Why can't people write finite state machines (Score:5, Interesting)
don't have a variable stating what state they are in
have variables called previous state and current state
have state names that are the action they intend to perform (usually you do something (transition) and then wait for something, hint your state name should probably be what you are waiting for)
but the worst offenders are the ones that try and infer the state they are in based on only the event. javascript coders who try and make everything restful are the worst offenders here but it looks like the libssh authors are also guilty. How the fuck do you get your server into a client state? The only possible way is if you didn't actually define different states for client and server.
Re:Why can't people write finite state machines (Score:4, Interesting)
As a partial answer to your question - my experience is that very many programmers simply can't get their heads around finite state machines.
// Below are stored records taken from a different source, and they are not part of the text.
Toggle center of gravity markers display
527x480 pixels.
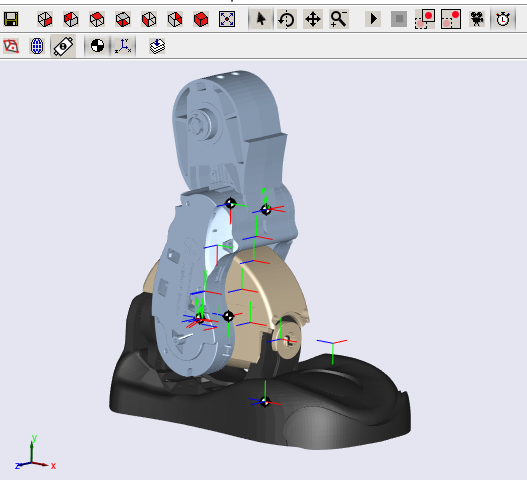[97, 46]
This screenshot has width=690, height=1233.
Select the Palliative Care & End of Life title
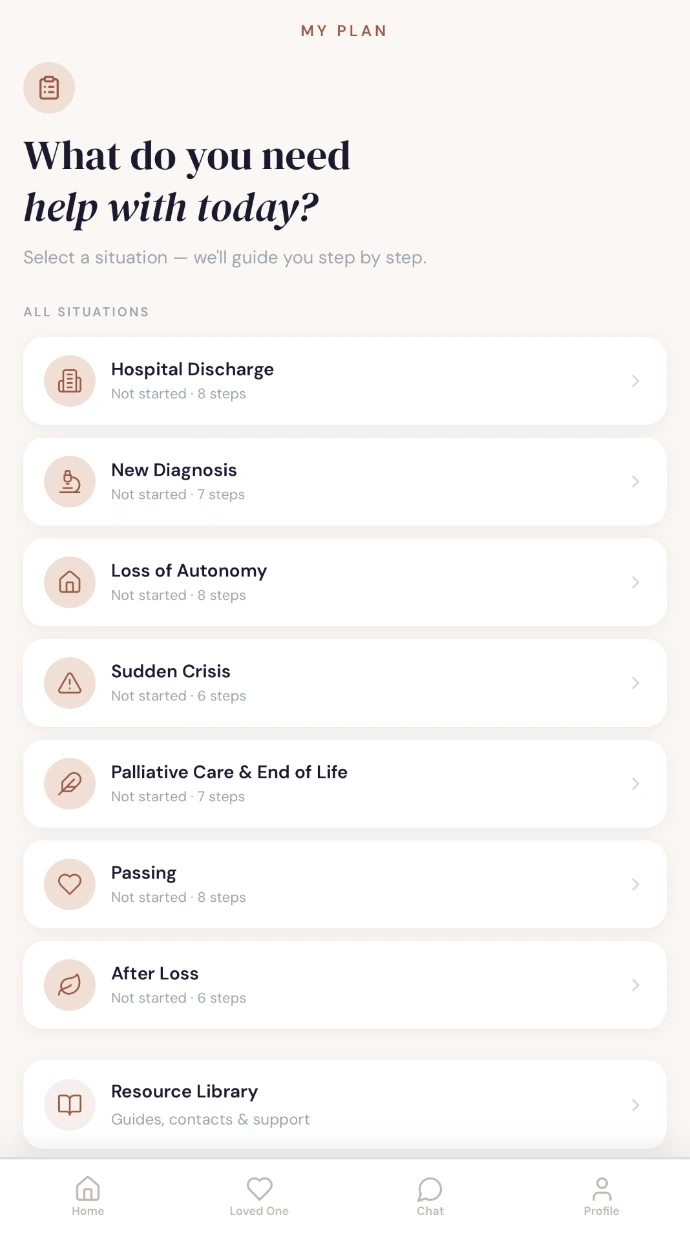(x=229, y=772)
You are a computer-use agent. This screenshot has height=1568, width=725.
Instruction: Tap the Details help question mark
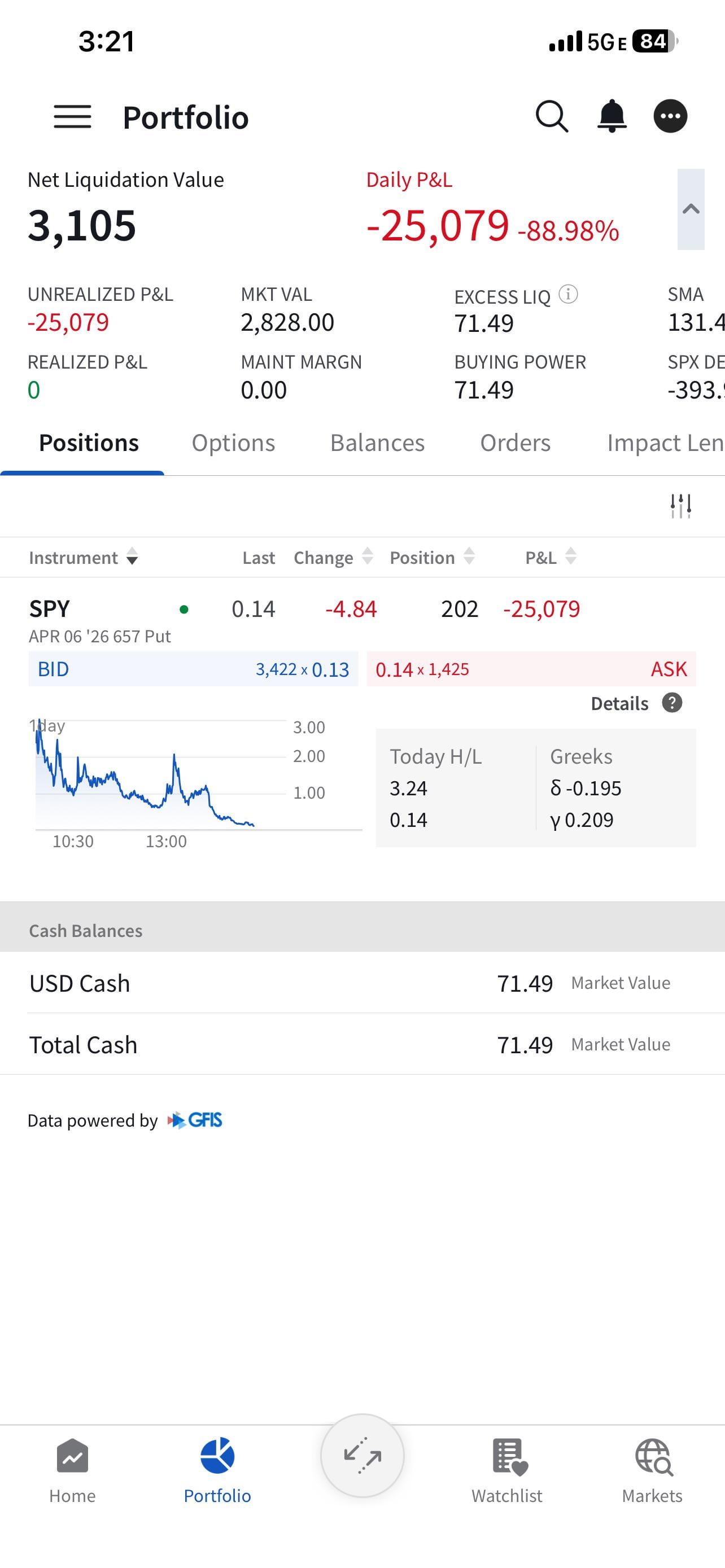tap(672, 703)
They want to write code which says, "Do X, then do Y, then do Z" and the furthest they are willing to get away from that is the odd "if" statement. The whole idea of having the code simply sit and react to events is too hard to comprehend.
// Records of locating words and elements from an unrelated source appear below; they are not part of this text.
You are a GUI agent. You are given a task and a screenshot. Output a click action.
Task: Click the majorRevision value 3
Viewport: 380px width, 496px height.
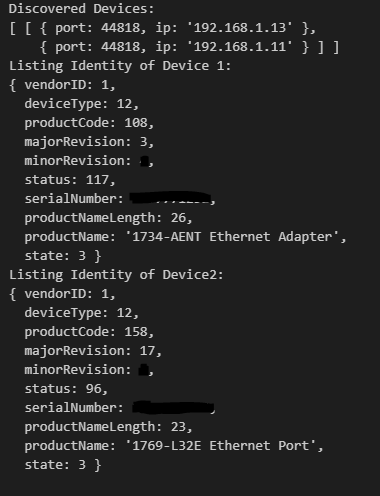(144, 142)
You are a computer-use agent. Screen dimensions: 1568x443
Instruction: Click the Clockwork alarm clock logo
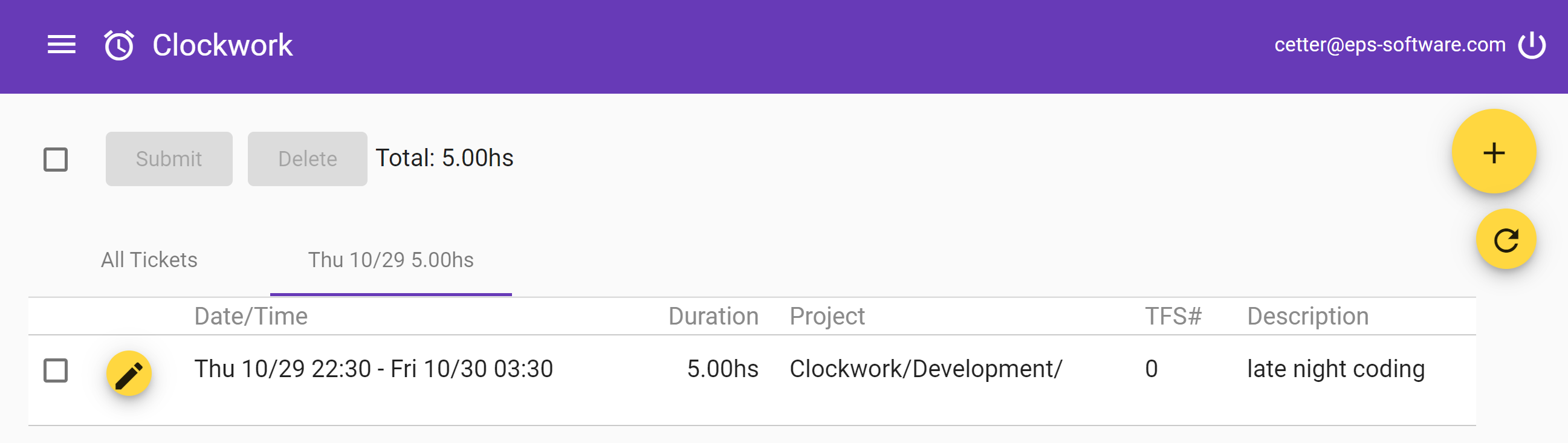tap(118, 45)
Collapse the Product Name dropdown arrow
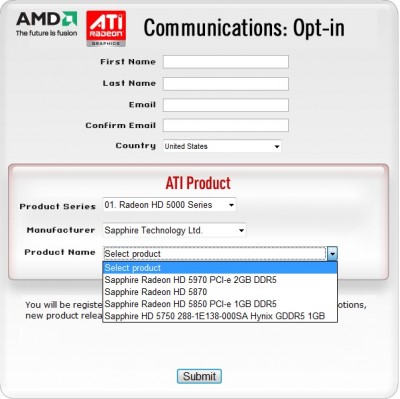 (332, 254)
I've known a clearly implemented, well documented, state-machine driven bit of code enter maintenance, and then when I've come to look at it again a couple of years later it's had all sorts of horrible patches added to it. Asked for extra functionality, rather than adding an extra row (state) to the table, the maintainers added lots of "if"s and flags to the action routines, as if actively trying to turn it back into spaghetti code.
Re: (Score:2)
Yet I see so many state machines that:
don't have a variable stating what state they are in
have variables called previous state and current state
I'm curious here - assuming those two points of yours are both bad things, they seem contradictory - wouldn't the variable called "current state" be "a variable stating what state they are in"?
Re: (Score:2)
An even bigger problem here is that what's being done doesn't need a state machine. Nor does TLS, which is also described in the spec as a state machine, and there were a whole pile of vulns discovered a year or two back where you could flip different implementation's state machines into unexpected (and illegal) states.
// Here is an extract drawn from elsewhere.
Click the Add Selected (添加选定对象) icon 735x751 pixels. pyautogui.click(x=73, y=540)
If you look at what both TLS and SSH do, it's basically, client says A, server says B, client says C, server says D, client says E, server says F, and then they're done. It's a fixed series
Well ... (Score:2)
www.shodan.io/search?query=libssh [shodan.io]
Re: (Score:2)
Yes ... but your server's Lights Out/Remote Management module might be running a embedded OS with LibSSH.
Citrix had the "//" bug (Score:1)
A "feature" was the ability to change your password while logging in. To do this, you'd type "password/new/new". However, the code for setting the new password had a bug where if it was null, it didn't check whether "password" was correct! So, by logging in with "//" as the password, one got in, AND reset the password to the empty string!